LONDON, ENGLAND - JUNE 26: Matteo Pessina of Italy celebrates with Federico Chiesa after scoring their side's second goal during the UEFA Euro 2020 Championship Round of 16 match between Italy and Austria at Wembley Stadium at Wembley Stadium on June 26, 2021 in London, England. (Photo by Carl Recine - Pool/Getty Images)
Dopo la vittoria di Euro2020, l’Italia di Roberto Mancini è pronta a scendere nuovamente in campo nella fase finale di una competizione internazionale. Gli Azzurri domani affronteranno la Spagna, match valido per la semifinale della Uefa Nation League. Sarà una sfida secca, di fondamentale importanza. La squadra vincente, infatti, affronterà domenica la vincitrice dell’altra semifinale, quella tra Belgio e Francia. Il premio in palio per il primo posto di questa competizione è particolarmente interessante: la qualificazione diretta ai mondiali in Qatar 2022. Andiamo quindi alla scoperta delle probabili formazioni delle due squadre.

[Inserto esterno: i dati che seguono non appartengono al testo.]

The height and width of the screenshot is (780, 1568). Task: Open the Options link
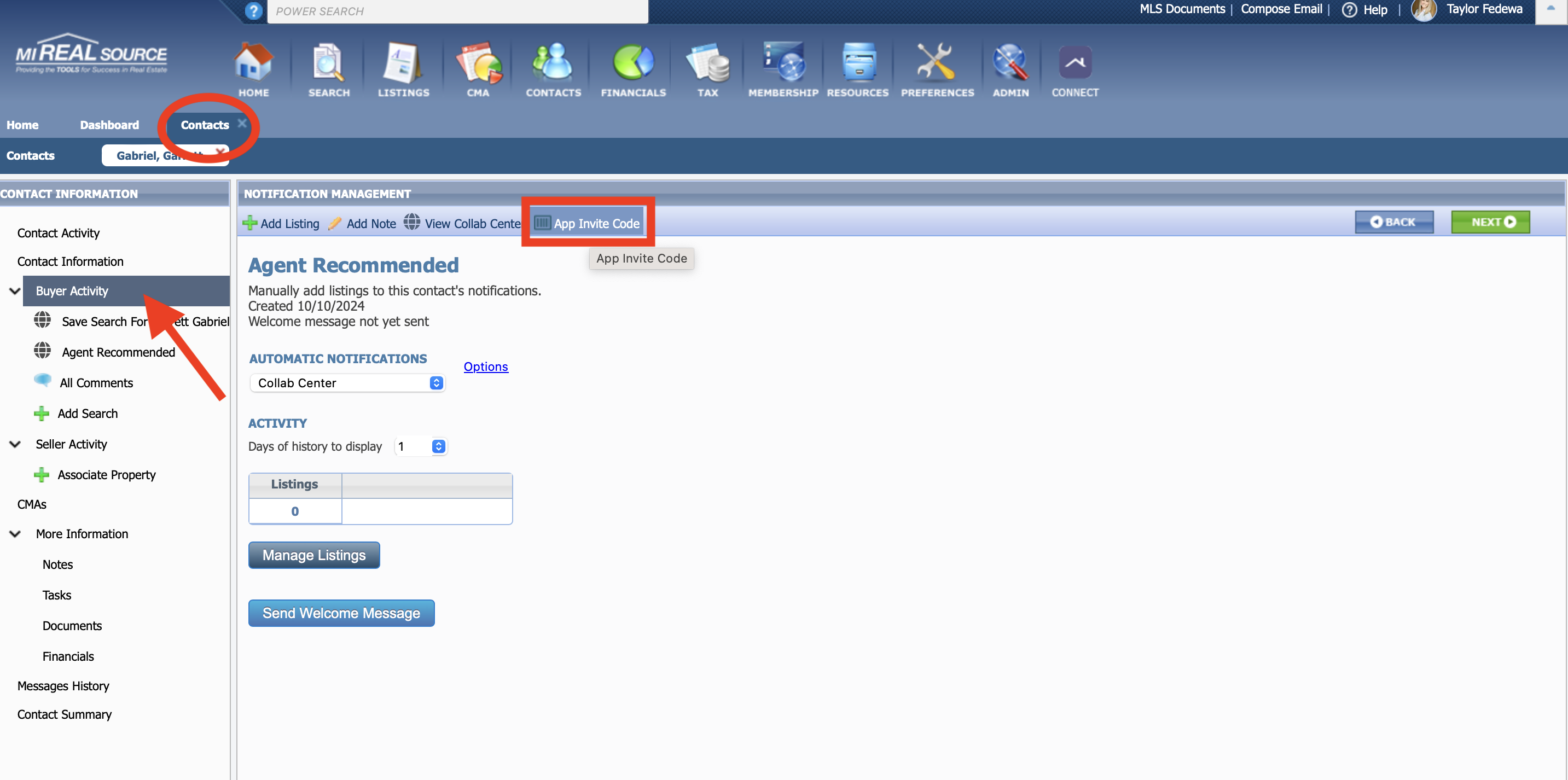pyautogui.click(x=485, y=366)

L’Italia, che nei gironi di qualificazione è ora in un momento leggermente complesso, vorrà vincere a tutti i costi. Per farlo Roberto Mancini si affiderà a molti degli uomini che lo hanno portato alla vittoria di quest’estate. Spazio al consueto 4-3-3, con Donnarumma tra i pali. Il portierone azzurro nonostante il periodo complesso con la maglia del PSG sarà confermato in porta. Difesa a quattro composta da Di Lorenzo, Bonucci, Chiellini e Emerson Palmieri. Attenzione a Bastoni, che scalpita per un posto da titolare. A centrocampo ci saranno Barella, Jorginho e Verratti, mentre il tridente d’attacco sarà formato da Chiesa, Raspadori e Insigne. Il giovane attaccante del Sassuolo è il favorito per il posto da titolare al centro dell’attacco, visto che Immobile e Belotti sono infortunati e non sono stati convocati. In panchina presenti altri tre giocatori bianconeri: Locatelli, Bernardeschi e Kean.
Chiesa prima punta? Oggi in conferenza stampa alla vigilia del match, Roberto Mancini sembra aver escluso questa possibilità: “Non so se Chiesa possa giocare come centravanti: probabilmente nel tempo potrà anche farlo, come accaduto col Chelsea. Noi qui abbiamo ruoli precisi, sappiamo dove può giocare meglio. Abbiamo Kean e Raspadori e poi c’è l’eventualità di Insigne, così come di Bernardeschi, che hanno già giocato in quel ruolo con ottimi risultati”.